§ **Exercise details**: The reply should return the data in full, exactly as written.

+++

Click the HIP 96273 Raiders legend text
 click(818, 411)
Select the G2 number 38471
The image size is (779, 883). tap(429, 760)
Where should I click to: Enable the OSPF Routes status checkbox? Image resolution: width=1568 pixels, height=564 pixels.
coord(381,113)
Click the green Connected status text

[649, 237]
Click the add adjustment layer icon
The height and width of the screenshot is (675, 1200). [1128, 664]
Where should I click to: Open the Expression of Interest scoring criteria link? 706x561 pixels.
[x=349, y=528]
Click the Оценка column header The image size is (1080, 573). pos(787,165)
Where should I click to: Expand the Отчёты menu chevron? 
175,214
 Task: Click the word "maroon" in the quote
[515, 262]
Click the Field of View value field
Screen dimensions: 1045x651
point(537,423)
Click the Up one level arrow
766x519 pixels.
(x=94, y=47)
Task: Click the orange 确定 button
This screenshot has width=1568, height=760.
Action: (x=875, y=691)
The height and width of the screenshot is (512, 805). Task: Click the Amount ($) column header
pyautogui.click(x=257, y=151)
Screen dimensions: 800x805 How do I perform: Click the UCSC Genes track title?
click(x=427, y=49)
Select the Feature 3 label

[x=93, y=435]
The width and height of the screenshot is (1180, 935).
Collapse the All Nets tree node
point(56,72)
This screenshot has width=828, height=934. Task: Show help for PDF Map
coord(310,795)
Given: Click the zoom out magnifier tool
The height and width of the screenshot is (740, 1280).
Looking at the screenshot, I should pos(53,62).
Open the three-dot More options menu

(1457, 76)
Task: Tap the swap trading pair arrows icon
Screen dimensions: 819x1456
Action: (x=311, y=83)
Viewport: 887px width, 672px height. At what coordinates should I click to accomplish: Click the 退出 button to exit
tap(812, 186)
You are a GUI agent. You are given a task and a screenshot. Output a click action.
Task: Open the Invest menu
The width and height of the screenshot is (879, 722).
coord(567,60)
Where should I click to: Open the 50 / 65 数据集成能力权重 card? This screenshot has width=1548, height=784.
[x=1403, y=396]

+++

§ **Solved exercise**:
Click the HIP 96273 Raiders legend text
 click(818, 411)
Select the G2 number 38471
The image size is (779, 883). tap(429, 760)
Where should I click to: Enable the OSPF Routes status checkbox? Image resolution: width=1568 pixels, height=564 pixels.
coord(381,113)
Click the green Connected status text

[649, 237]
Click the add adjustment layer icon
The height and width of the screenshot is (675, 1200). [1128, 664]
Where should I click to: Open the Expression of Interest scoring criteria link? 706x561 pixels.
[x=349, y=528]
Click the Оценка column header The image size is (1080, 573). pos(787,165)
Where should I click to: Expand the Отчёты menu chevron? 
175,214
 Task: Click the word "maroon" in the quote
[515, 262]
Click the Field of View value field
Screen dimensions: 1045x651
point(537,423)
Click the Up one level arrow
766x519 pixels.
(x=94, y=47)
Task: Click the orange 确定 button
This screenshot has width=1568, height=760.
Action: (x=875, y=691)
The height and width of the screenshot is (512, 805). Task: Click the Amount ($) column header
pyautogui.click(x=257, y=151)
Screen dimensions: 800x805 How do I perform: Click the UCSC Genes track title?
click(x=427, y=49)
Select the Feature 3 label

[x=93, y=435]
The width and height of the screenshot is (1180, 935).
Collapse the All Nets tree node
point(56,72)
This screenshot has width=828, height=934. Task: Show help for PDF Map
coord(310,795)
Given: Click the zoom out magnifier tool
The height and width of the screenshot is (740, 1280).
Looking at the screenshot, I should pos(53,62).
Open the three-dot More options menu

(1457, 76)
Task: Tap the swap trading pair arrows icon
Screen dimensions: 819x1456
Action: (x=311, y=83)
Viewport: 887px width, 672px height. At what coordinates should I click to accomplish: Click the 退出 button to exit
tap(812, 186)
You are a GUI agent. You are given a task and a screenshot. Output a click action.
Task: Open the Invest menu
The width and height of the screenshot is (879, 722).
coord(567,60)
Where should I click to: Open the 50 / 65 数据集成能力权重 card? This screenshot has width=1548, height=784.
[x=1403, y=396]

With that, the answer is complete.